• [WORK TO BE COMPLETED]: Below are records; work out how many of their lines contain "computer" and give only that number.

[Pixel coordinate grounding data]
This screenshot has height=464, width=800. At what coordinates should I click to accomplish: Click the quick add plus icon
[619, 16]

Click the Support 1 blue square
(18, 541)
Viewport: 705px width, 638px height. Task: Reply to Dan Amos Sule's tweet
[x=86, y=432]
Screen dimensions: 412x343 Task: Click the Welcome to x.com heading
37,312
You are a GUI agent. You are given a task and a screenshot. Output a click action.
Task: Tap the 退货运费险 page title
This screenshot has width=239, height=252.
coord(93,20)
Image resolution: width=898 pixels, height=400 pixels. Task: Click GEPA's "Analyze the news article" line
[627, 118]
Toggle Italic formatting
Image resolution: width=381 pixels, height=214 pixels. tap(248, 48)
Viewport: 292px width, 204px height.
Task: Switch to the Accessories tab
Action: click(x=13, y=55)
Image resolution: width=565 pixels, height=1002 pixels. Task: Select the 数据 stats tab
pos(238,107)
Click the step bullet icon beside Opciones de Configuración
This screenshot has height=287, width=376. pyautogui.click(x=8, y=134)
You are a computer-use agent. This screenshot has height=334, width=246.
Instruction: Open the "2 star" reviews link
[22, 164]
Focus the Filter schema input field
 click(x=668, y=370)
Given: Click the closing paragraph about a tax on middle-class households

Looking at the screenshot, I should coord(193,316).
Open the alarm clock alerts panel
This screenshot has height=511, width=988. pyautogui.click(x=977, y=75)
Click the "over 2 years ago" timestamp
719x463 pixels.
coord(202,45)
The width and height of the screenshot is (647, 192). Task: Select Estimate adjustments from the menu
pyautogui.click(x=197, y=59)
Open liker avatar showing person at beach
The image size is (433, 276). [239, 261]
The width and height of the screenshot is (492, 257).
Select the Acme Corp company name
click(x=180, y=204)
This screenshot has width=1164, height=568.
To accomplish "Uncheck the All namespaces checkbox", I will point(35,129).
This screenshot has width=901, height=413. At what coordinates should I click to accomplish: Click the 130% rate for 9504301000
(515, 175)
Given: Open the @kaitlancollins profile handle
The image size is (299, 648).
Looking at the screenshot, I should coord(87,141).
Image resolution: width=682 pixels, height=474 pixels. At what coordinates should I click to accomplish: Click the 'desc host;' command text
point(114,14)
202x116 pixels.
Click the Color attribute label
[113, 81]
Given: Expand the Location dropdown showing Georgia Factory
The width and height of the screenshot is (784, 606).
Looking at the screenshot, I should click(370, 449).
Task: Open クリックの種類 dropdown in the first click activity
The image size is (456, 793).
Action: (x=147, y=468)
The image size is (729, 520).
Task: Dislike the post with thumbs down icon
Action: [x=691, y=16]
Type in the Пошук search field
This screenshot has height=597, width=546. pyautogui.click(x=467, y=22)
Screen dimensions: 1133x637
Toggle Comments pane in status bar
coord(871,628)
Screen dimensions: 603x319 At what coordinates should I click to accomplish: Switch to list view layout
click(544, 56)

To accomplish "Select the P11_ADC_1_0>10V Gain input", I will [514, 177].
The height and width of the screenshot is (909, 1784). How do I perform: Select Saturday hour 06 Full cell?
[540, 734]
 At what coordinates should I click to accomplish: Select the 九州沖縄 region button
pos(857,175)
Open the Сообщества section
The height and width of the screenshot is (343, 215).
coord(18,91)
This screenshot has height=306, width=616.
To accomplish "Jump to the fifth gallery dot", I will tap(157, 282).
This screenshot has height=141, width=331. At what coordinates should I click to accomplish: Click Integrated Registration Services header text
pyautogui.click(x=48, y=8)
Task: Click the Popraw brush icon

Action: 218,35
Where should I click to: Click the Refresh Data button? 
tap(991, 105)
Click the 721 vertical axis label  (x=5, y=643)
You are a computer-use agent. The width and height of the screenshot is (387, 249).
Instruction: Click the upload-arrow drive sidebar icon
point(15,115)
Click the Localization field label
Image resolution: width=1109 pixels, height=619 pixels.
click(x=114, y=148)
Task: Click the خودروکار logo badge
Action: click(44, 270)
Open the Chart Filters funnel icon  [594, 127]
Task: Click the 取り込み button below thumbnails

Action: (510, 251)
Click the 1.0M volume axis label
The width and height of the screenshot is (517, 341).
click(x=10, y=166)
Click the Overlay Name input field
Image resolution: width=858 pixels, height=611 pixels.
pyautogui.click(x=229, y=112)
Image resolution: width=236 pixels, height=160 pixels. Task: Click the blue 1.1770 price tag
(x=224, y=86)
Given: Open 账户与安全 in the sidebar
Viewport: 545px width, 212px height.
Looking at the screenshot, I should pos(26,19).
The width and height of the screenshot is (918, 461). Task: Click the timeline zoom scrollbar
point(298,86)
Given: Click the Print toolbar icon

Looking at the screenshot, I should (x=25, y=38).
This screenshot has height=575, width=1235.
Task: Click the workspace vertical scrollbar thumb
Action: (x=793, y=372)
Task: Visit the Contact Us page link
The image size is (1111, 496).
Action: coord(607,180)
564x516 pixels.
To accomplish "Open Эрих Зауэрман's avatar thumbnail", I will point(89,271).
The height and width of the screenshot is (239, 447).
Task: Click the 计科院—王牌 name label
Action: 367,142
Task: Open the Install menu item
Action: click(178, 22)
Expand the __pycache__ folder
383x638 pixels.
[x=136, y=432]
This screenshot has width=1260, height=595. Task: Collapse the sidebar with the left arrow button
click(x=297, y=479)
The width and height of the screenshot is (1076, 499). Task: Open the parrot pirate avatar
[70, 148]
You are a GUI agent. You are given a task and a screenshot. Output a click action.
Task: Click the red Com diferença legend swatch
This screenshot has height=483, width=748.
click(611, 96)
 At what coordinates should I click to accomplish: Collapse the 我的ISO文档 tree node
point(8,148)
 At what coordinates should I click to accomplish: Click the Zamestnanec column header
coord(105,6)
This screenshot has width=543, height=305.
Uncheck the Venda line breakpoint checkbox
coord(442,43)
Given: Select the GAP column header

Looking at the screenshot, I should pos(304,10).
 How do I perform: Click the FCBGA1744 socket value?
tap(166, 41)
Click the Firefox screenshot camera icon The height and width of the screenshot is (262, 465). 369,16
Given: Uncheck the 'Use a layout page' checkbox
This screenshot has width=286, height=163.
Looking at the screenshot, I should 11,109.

• [ANSWER TO THE PROBLEM]: 2